My blood ran cold. The Atherton Estate. The meticulously manicured gardens where Chloe Wexler was supposed to marry Marcus Thorne in three weeks. I pulled up the local news on my laptop, my heart hammering. She wasn’t wrong. Drone footage showed a muddy, swirling river where the rose garden used to be.
“Okay,” I said, my voice a mask of calm I didn’t feel. “Okay, this is a setback, but we have contingencies. ”
“A setback. Ava, my wedding is underwater. I need a miracle. I need a new venue. Yesterday!” The line went dead.
I stared at my screen, the gears in my planner’s brain grinding furiously. Contingency plans were for a vendor cancellation, not an act of God turning the state’s most sought-after venue into a water feature.
My phone buzzed again. A text from Chloe.
*There’s a place. A barn. My mother’s friend mentioned it. The Gilded Sparrow. It’s out past Riverbend. Remote. Rustic. I don’t care. Go look. Take Rhys. I need his eye. Fix this. *
*Take Rhys. *
The two words made the back of my neck prickle with a heat that had nothing to do with the stress. After our encounter in his studio—after I had practically *melted* against the darkroom door—the air between us was so thick with unspoken things it was practically a solid object.
The memory of his hands on my waist, the rough scrape of his stubble, the desperate, hungry way he’d kissed me. . . it was a constant, low-level hum beneath my skin. And he was Chloe’s brother. This was a new, terrifying level of “forbidden. “
An hour later, I was standing on the curb in a practical trench coat and boots, a fine mist clinging to my hair, as Rhys’s dark grey Land Rover pulled up.

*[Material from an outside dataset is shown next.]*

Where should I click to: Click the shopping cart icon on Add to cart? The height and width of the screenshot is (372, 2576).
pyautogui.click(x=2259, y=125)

He leaned across the passenger seat and pushed the door open, the faint scent of coffee and something uniquely him—cedar and storms—wafting out.
“Your chariot awaits, princess,” he drawled, a smirk playing on his lips. “Heard you needed a knight in shining armor to rescue your waterlogged wedding. ”
I slid into the worn leather seat, pulling the door shut against the increasingly heavy drizzle. “I needed a photographer with a four-wheel drive. You just happened to be the only one on the list who checked both boxes. ”
He laughed, a low, rumbling sound that vibrated through the seat. “Always a pleasure to be of service. ”
The first hour was a battle of wills set to the rhythmic slap of the windshield wipers.
We sniped and sparred, our usual witty armor firmly in place. He criticized my navigation. I
criticized his taste in music—a moody, atmospheric playlist that felt a little too appropriate for the grey, weeping landscape outside.
Every word was a deflection, a carefully constructed wall to keep us from acknowledging the live wire humming between us in the close confines of the cab.
“If you’d just listen to the GPS,” I said, gripping the edge of my seat as he navigated a sharp, muddy turn, “we wouldn’t be on a road that looks like it’s about to be reclaimed by the forest. ”
“The GPS is for people with no sense of adventure, Ava. Besides, it’s a shortcut. ”
“It’s a shortcut to getting us stranded and murdered by a family of banjo-playing cannibals. ”
He shot me a look, his eyes glinting with amusement. “You’ve been holding onto that one, haven’t you?” He turned the music down a notch.
The drumming of the rain on the roof grew louder, filling the sudden space. “You really can’t stand not being in control, can you?”